Saved data entries
+--

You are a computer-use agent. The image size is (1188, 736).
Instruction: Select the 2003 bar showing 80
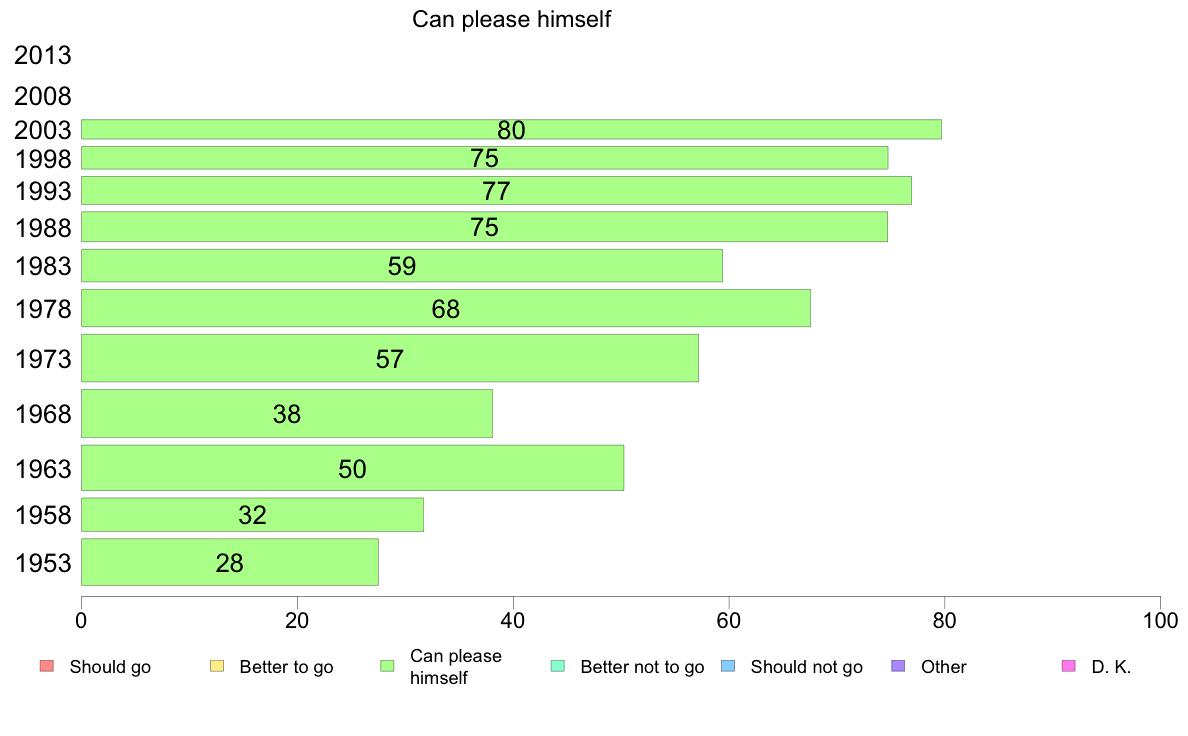511,130
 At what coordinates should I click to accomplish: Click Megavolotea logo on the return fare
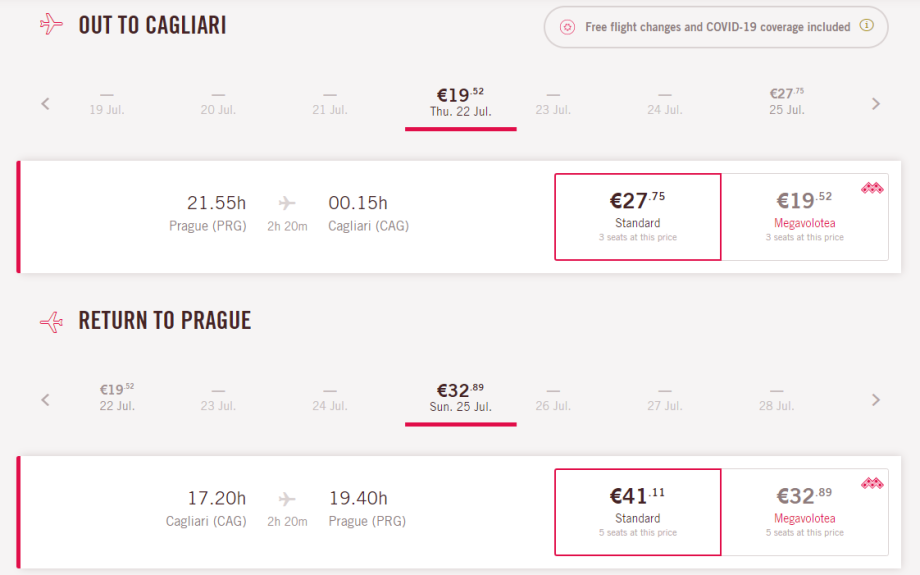[872, 484]
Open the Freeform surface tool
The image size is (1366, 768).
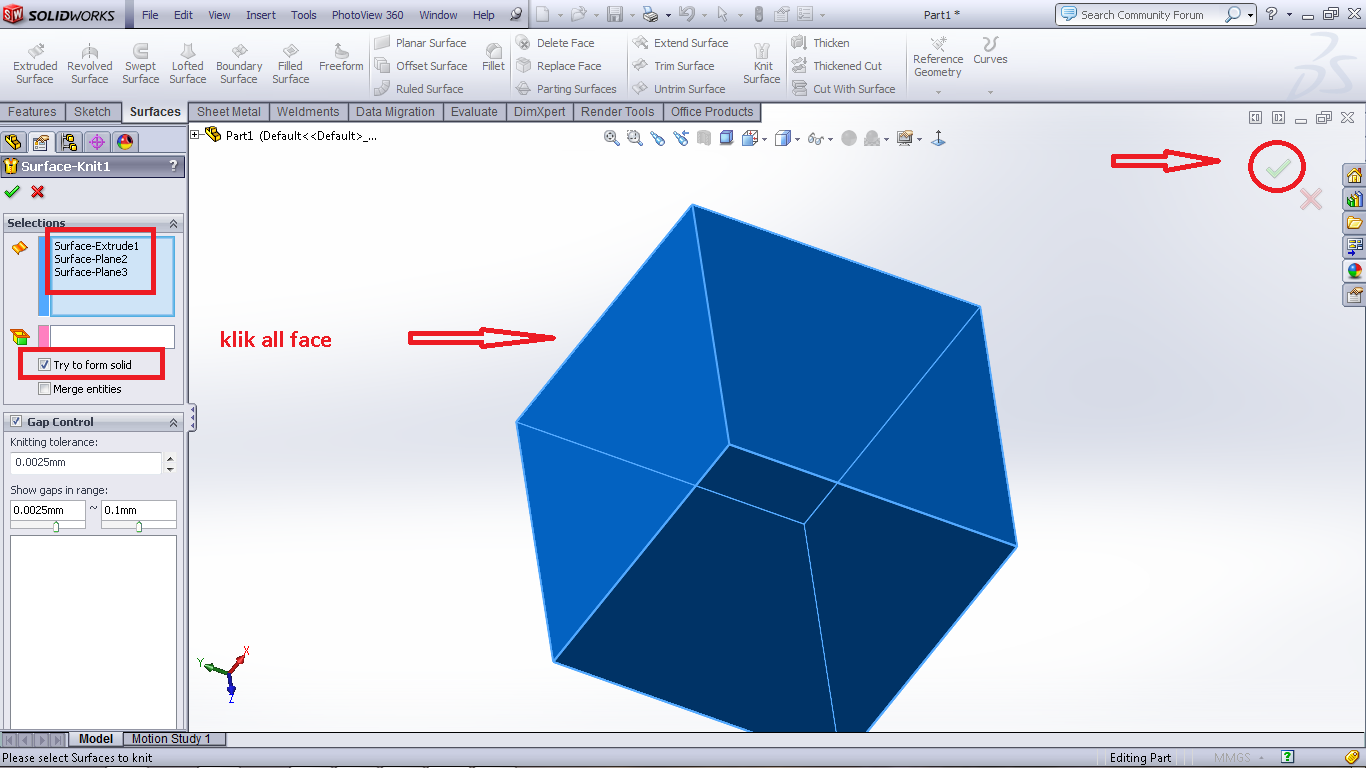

+--

Only the lines from the line with "At what coordinates" through the end of the records belong in your copy. Repeat them exactly, without pictures.

* [Task response]
 At what coordinates should I click to accomplish: Click Megavolotea logo on the return fare
[872, 484]
Open the Freeform surface tool
The image size is (1366, 768).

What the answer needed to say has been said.